Open standards don't mean a thing; you can't execute code on a standard. There are past open ISAs like OpenSPARC, MIPS, and OpenPOWER that never gained any traction.
High performance implementations, i.e. actual chips you can buy, are going to be proprietary and that's not going to change. Engineering hardware is expensive.
“People who care about these things” enough that they’re buying Mini ITX RV motherboards? Definitely well under 1% of the market.
I have increasingly negative things to say about this.
There is (so far) nothing 'open' about RISC-V. and I wonder if there really ever was any desire for it, at this point.

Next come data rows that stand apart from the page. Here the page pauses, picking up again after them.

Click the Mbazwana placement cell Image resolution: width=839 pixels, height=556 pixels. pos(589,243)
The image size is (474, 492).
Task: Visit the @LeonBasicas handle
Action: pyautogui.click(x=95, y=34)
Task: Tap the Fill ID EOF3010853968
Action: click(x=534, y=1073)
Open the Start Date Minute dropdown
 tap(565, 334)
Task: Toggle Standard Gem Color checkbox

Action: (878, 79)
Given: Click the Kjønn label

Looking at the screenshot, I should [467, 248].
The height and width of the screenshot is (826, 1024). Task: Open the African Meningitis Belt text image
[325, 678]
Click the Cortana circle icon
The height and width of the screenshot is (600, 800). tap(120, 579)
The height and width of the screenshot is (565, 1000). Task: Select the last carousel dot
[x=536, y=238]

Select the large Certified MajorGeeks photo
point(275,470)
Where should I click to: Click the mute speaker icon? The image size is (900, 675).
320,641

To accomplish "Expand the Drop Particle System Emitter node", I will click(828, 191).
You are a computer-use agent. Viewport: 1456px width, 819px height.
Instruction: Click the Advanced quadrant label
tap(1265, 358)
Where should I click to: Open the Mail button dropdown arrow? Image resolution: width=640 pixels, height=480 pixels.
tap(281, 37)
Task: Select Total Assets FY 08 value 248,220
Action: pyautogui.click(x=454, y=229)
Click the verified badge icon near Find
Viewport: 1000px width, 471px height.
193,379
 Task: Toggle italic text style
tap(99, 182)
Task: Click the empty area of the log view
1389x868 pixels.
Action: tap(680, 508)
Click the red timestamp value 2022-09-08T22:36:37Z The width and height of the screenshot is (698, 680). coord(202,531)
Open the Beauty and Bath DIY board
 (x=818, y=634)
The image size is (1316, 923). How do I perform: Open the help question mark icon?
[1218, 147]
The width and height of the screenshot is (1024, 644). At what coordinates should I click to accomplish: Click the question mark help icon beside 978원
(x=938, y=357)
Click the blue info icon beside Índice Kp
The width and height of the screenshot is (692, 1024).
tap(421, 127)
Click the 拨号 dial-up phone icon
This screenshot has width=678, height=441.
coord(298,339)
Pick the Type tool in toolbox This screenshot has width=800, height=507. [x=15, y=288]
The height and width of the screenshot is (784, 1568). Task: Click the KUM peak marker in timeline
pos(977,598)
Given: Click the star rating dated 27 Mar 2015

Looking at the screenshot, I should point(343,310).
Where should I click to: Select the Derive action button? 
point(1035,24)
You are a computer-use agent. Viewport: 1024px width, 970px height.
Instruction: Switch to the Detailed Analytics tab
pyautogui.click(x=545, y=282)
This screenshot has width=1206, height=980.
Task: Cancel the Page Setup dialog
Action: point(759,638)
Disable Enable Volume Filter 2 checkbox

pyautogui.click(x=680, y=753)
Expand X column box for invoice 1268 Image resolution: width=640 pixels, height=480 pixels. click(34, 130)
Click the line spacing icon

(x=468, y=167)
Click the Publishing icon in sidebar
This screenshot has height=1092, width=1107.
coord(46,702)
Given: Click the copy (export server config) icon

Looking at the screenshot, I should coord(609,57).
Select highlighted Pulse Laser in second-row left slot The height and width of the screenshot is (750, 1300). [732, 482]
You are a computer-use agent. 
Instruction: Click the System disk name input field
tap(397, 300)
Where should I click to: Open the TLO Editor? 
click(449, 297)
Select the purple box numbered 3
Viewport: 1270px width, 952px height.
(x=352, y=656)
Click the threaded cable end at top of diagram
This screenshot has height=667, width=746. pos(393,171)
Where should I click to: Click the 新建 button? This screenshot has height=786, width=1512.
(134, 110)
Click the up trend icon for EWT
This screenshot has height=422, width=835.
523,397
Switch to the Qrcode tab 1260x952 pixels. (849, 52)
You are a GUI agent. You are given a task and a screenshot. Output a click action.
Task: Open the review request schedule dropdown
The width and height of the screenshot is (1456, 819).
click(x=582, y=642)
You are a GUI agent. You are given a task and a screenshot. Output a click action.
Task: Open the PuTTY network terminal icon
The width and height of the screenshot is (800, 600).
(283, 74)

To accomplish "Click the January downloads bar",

This whole "Open ISA" crap appears to be a thin veneer to funnel quite large sums of investment into an otherwise completely proprietary and locked-down environment that could never harm the incumbents in any meaningful way - while still maintaining just enough of a pretense of open source, that the (regrettably myself included) shallow nerds and geeks could get smitten by it.
Where is the RTL? Where are the GDSII masks? Why am I unable to look at the branch predictor unit in the Github code viewer? Or (God forbid!) the USB/HDMI/GPU IP? I reject the notion that these are unreasonable questions.
I want my SoC to have a special register that has the git SHA ID of the exact snapshot of the repository that was used to cook the masks. that, now that - is Open Source. that is Open Computing. And nothing less!
I dont care about the piece of paper with instruction encodings - the least interesting part of any computer!
Wasn't that the whole point? We're more than a quarter of a century in and we're still begging SoC vendors for datasheets. Really incredibly embarassing and disappointing.
> Where is the RTL? Where are the GDSII masks? Why am I unable to look at the branch predictor unit in the Github code viewer? Or (God forbid!) the USB/HDMI/GPU IP? I reject the notion that these are unreasonable questions.
As you note correctly, the ISA is open, not this CPU (or board).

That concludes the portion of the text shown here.